Alors, il pensa à la ravissante petite danseuse
qu'il ne reverrait plus jamais, et à ses oreilles tinta la chanson :
Tu es en
grand danger, guerrier !
Tu vas souffrir la malemort !
Le papier se déchira, le soldat passa au travers
... mais, au même instant, un gros poisson l'avala.
Non ! Ce qu'il faisait sombre là-dedans ! Encore
plus que sous la planche du ruisseau, et il était bien à l'étroit, notre
soldat, mais toujours stoïque il resta couché de tout son long, l'arme au
bras.
Le poisson s'agitait, des secousses effroyables
le secouaient. Enfin, il demeura parfaitement tranquille, un éclair sembla le
traverser. Puis, la lumière l'inonda d'un seul coup et quelqu'un cria :
" Un soldat de plomb ! "
Le poisson avait été pêché, apporté au marché, vendu,
monté à la cuisine où la servante l'avait ouvert avec un grand couteau. Elle
saisit entre deux doigts le soldat par le milieu du corps et le porta au
salon où tout le monde voulait voir un homme aussi remarquable, qui avait
voyagé dans le ventre d'un poisson, mais lui n'était pas fier. On le posa sur
la table ...
Comme le monde est petit ! ... Il se retrouvait
dans le même salon où il avait été primitivement, il revoyait les mêmes
enfants, les mêmes jouets sur la table, le château avec l'exquise petite
danseuse toujours debout sur une jambe et l'autre dressée en l'air ; elle
aussi était stoïque.
Le soldat en était tout ému, il allait presque
pleurer des larmes de plomb, mais cela ne se faisait pas ... il la regardait
et elle le regardait, mais ils ne dirent rien.
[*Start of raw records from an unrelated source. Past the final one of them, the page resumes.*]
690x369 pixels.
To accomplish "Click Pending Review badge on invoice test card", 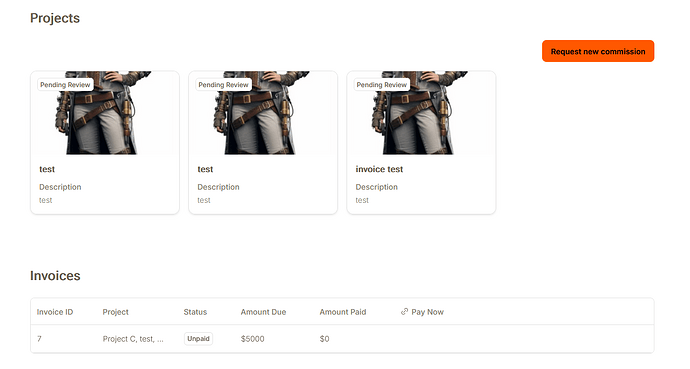I will pyautogui.click(x=382, y=84).
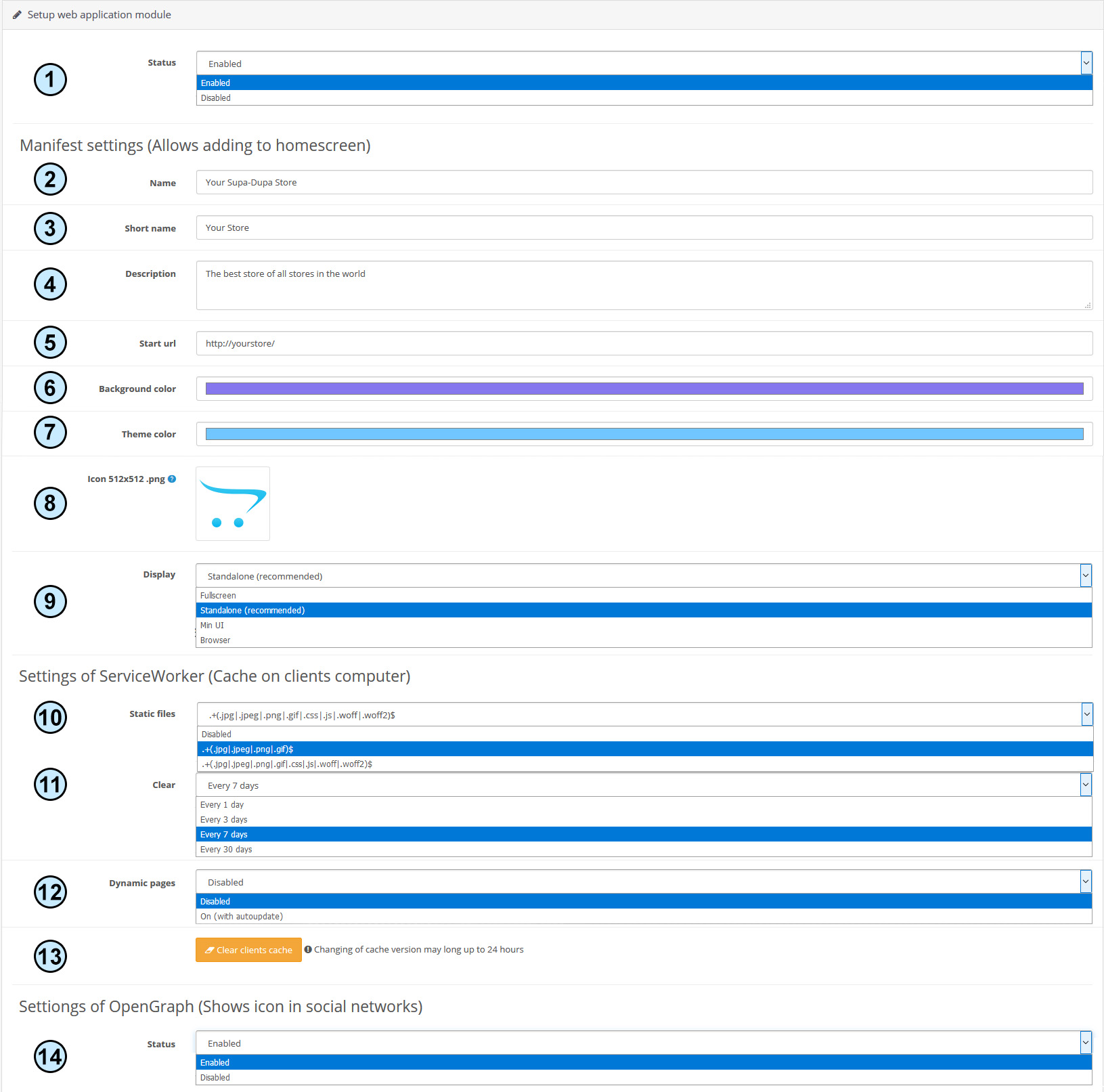Click the pencil icon in the header

[17, 15]

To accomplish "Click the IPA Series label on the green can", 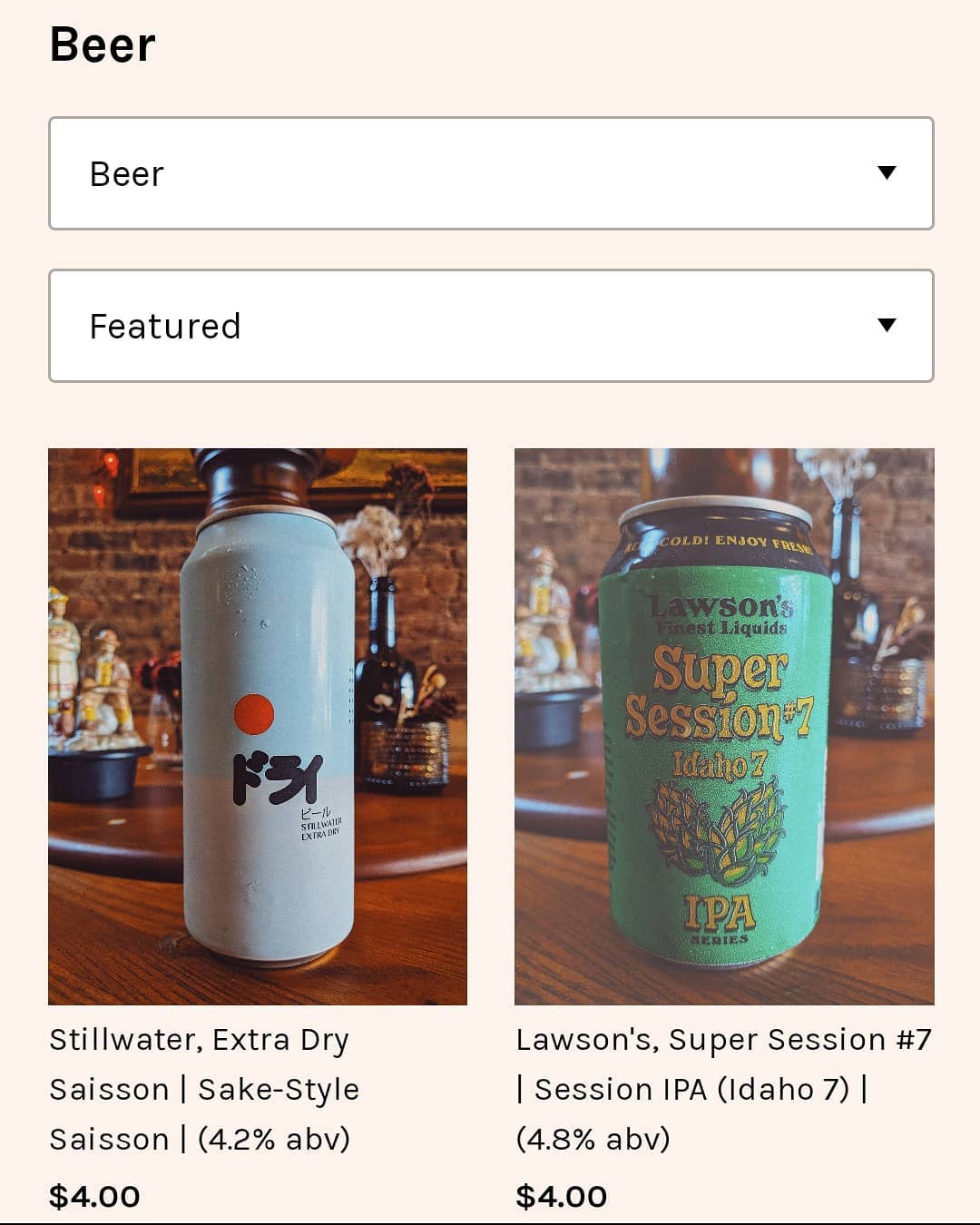I will [720, 916].
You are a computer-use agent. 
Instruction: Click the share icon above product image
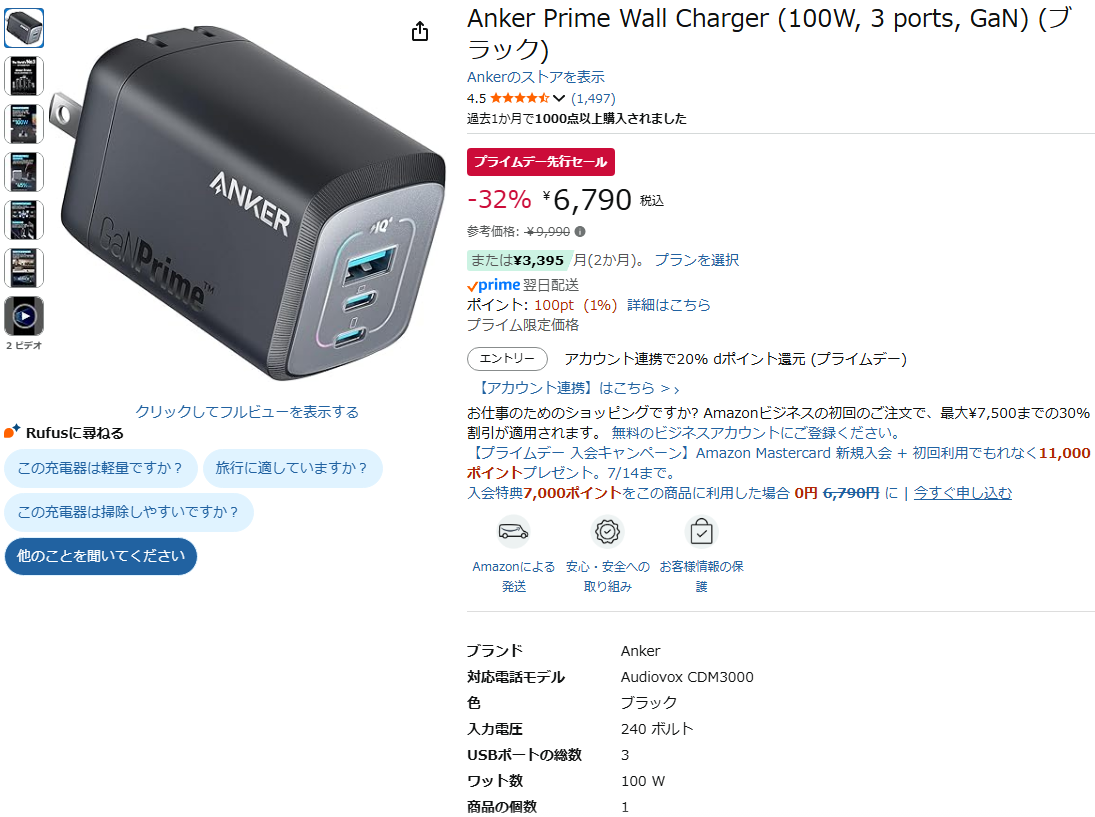pyautogui.click(x=420, y=31)
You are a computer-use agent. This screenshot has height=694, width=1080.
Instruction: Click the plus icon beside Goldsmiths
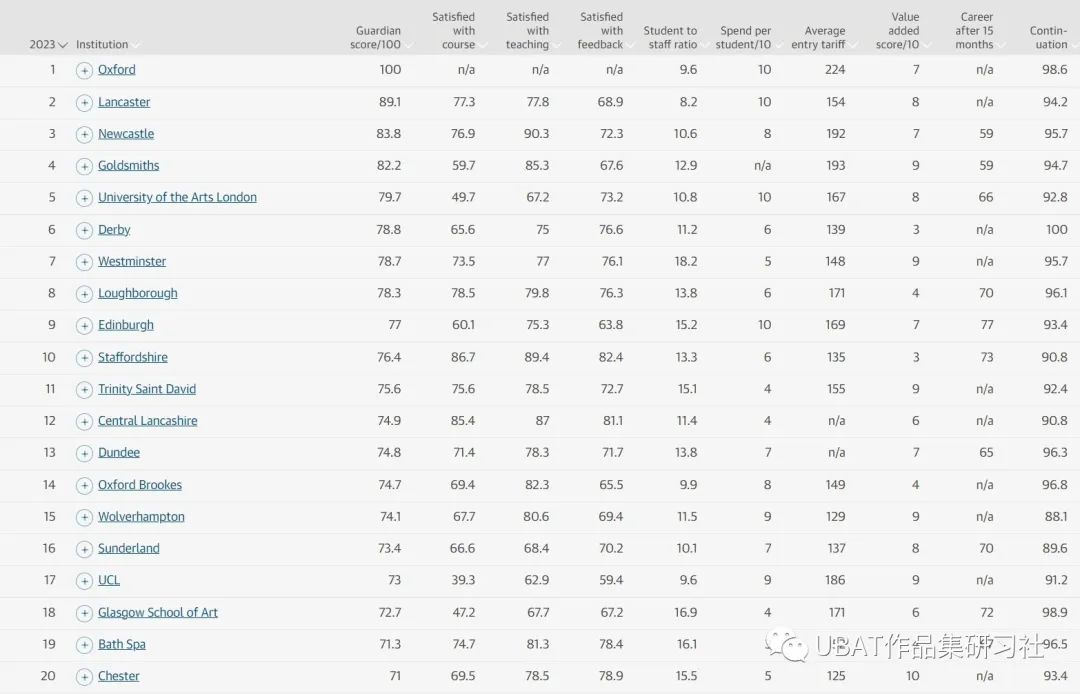(x=84, y=166)
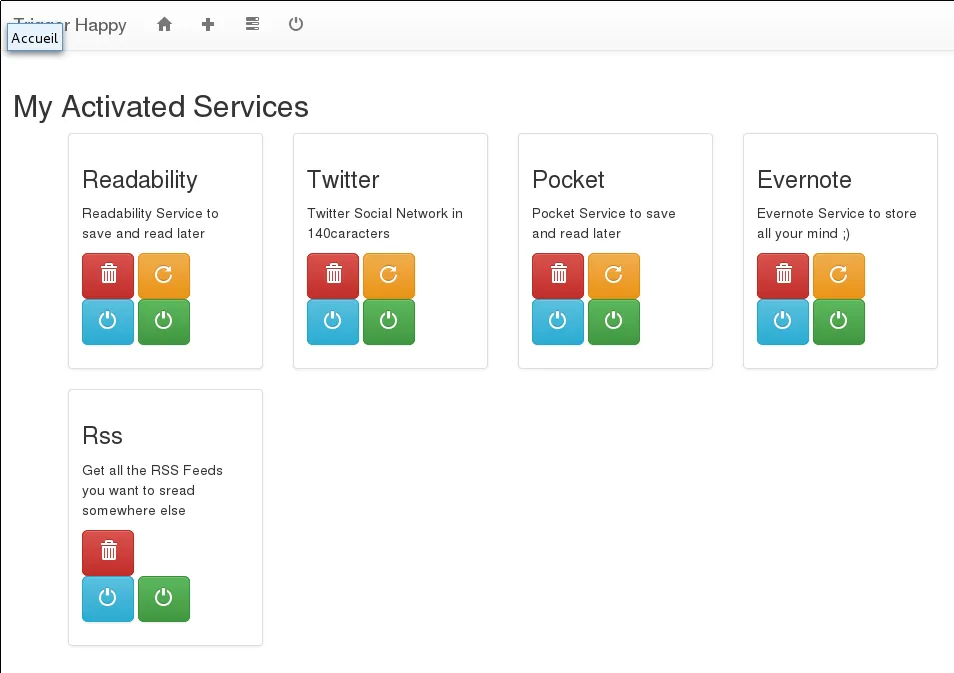Delete the Pocket service with trash icon

click(557, 275)
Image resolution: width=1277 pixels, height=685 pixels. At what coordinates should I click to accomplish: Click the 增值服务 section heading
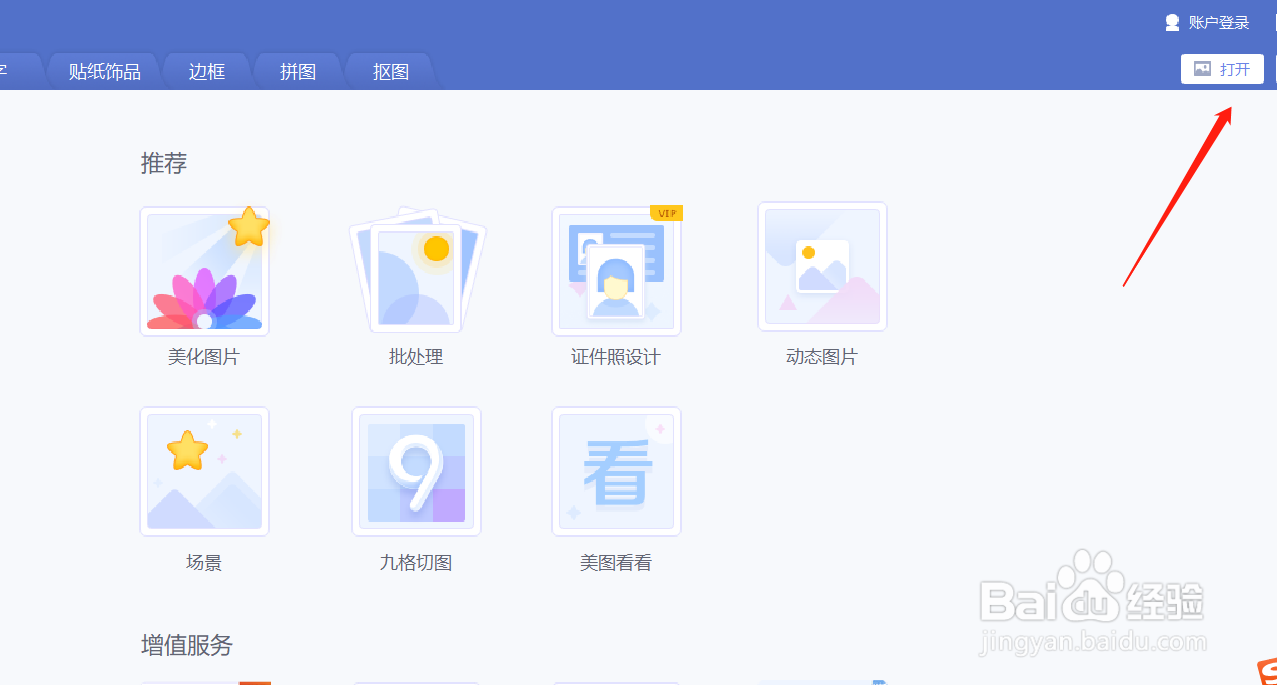(x=185, y=645)
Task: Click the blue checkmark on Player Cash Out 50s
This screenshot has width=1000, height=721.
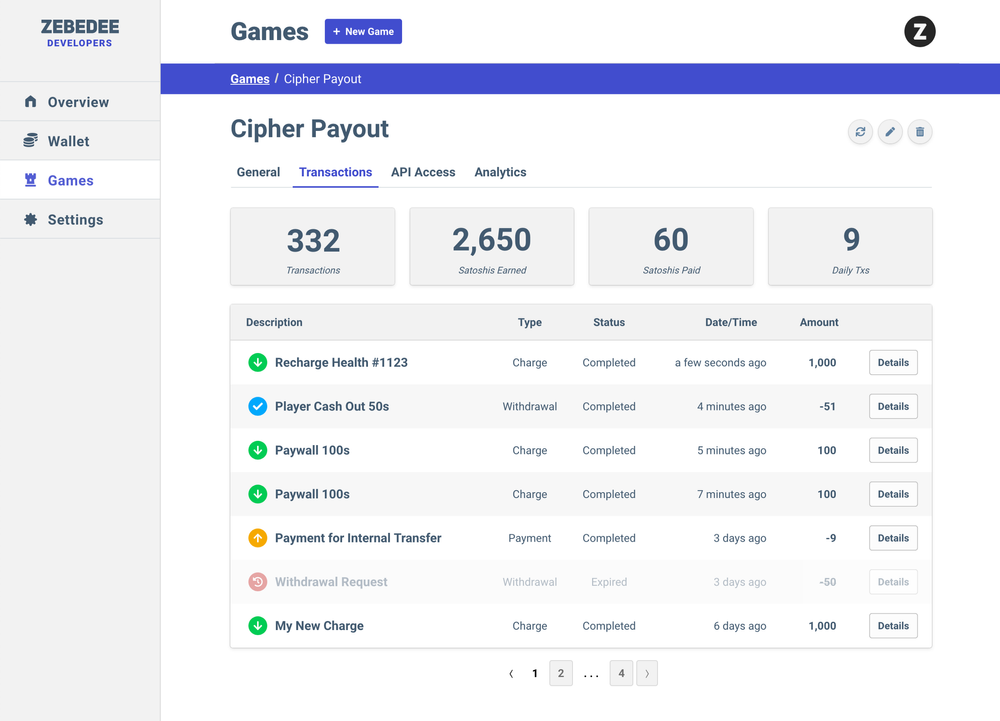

Soudain, un des petits garçons prit le soldat et
le jeta dans le poêle sans aucun motif, sûrement encore sous l'influence du
diable de la tabatière.
Le soldat de plomb tout ébloui sentait en lui une
chaleur effroyable. Etait-ce
le feu ou son grand amour ? Il n'avait plus ses belles couleurs, était-ce le
voyage ou le chagrin?
Il regardait la petite
demoiselle et elle le regardait, il se sentait fondre, mais stoïque, il
restait debout, l'arme au bras. Alors, la porte s'ouvrit, le vent saisit la
danseuse et, telle une sylphide, elle s'envola directement dans le poêle près
du soldat. Elle s'enflamma ... et disparut. Alors, le soldat
fondit, se réduisit en un petit tas, et lorsque la servante, le lendemain,
vida les cendres, elle y trouva comme un petit cœur de plomb. De la danseuse,
il ne restait rien que la paillette, toute noircie par le feu, noire comme du
charbon.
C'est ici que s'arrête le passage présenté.